## About this task
Report each line of the data that includes the word "note".

## Record extracts
***
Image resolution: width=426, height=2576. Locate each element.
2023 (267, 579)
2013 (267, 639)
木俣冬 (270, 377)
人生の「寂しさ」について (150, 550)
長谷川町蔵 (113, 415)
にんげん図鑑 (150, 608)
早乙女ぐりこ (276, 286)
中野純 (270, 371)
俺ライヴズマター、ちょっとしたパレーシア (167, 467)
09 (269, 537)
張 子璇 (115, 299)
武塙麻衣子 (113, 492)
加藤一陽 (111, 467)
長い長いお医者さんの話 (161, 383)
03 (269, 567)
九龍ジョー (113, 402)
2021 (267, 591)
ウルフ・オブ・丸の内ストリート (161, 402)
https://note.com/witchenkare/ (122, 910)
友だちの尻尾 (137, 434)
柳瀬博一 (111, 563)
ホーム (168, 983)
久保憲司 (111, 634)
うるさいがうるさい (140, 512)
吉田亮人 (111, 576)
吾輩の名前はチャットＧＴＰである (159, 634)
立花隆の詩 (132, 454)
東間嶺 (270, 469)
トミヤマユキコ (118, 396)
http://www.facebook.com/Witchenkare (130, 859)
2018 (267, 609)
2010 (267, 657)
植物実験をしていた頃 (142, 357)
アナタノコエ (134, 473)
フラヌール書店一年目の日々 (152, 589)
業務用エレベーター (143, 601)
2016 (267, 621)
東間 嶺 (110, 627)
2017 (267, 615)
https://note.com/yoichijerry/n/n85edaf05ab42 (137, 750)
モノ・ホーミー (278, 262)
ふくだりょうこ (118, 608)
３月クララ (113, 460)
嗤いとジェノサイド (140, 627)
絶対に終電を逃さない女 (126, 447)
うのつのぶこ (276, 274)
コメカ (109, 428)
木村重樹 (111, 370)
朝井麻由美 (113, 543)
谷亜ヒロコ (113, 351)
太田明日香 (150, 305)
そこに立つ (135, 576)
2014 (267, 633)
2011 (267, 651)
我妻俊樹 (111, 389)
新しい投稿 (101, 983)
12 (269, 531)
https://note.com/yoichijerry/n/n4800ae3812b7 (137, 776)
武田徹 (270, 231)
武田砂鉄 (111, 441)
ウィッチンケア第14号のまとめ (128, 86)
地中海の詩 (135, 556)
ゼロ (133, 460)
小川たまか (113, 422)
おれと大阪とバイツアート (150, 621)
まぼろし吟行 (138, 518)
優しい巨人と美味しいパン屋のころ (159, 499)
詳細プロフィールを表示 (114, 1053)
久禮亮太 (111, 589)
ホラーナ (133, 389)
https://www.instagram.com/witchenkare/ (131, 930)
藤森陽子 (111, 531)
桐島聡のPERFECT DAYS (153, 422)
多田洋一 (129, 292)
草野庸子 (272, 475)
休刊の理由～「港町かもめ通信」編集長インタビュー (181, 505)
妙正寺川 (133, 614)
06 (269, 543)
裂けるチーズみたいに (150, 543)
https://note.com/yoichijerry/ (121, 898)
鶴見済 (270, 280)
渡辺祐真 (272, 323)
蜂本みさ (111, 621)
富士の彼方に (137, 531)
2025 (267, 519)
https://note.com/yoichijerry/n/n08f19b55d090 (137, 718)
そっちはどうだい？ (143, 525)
***
## Worked solution
https://note.com/witchenkare/ (122, 910)
https://note.com/yoichijerry/n/n85edaf05ab42 (137, 750)
https://note.com/yoichijerry/n/n4800ae3812b7 (137, 776)
https://note.com/yoichijerry/ (121, 898)
https://note.com/yoichijerry/n/n08f19b55d090 (137, 718)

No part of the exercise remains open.